--- STATED TASK ---
Count how many of the lines below contain the string "icon", treating uppercase and lowercase as different, and reply with only that number.

# DATASET ENTRIES start

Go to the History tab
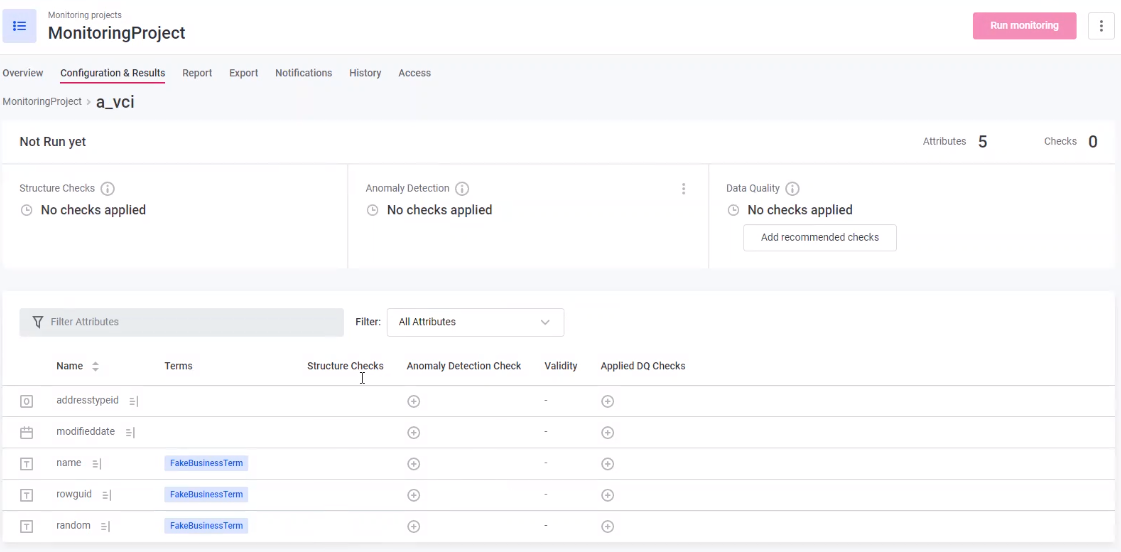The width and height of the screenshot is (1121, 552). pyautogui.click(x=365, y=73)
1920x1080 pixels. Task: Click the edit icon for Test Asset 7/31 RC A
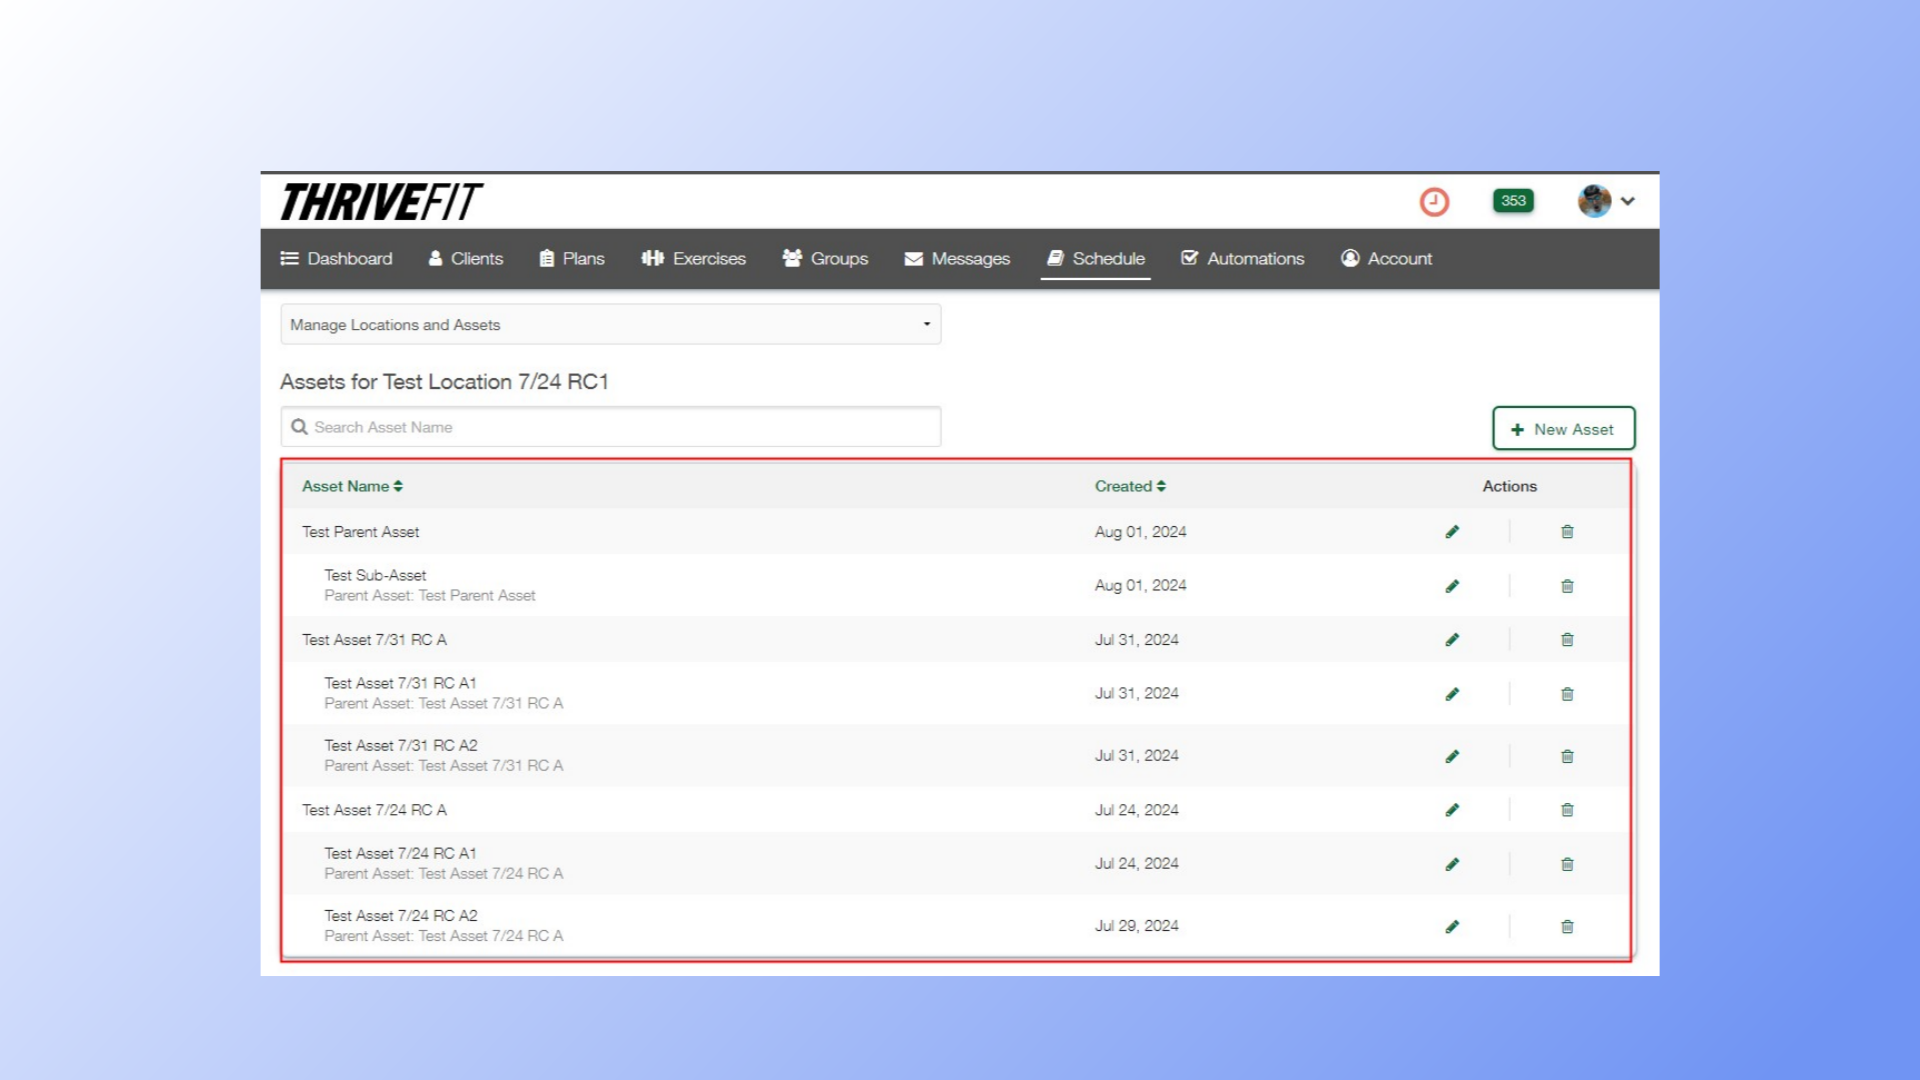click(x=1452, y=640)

# DATASET ENTRIES end
# DATASET ENTRIES start

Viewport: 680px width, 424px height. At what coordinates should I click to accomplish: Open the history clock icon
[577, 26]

# DATASET ENTRIES end

--- OUTPUT OF THE EXERCISE ---
2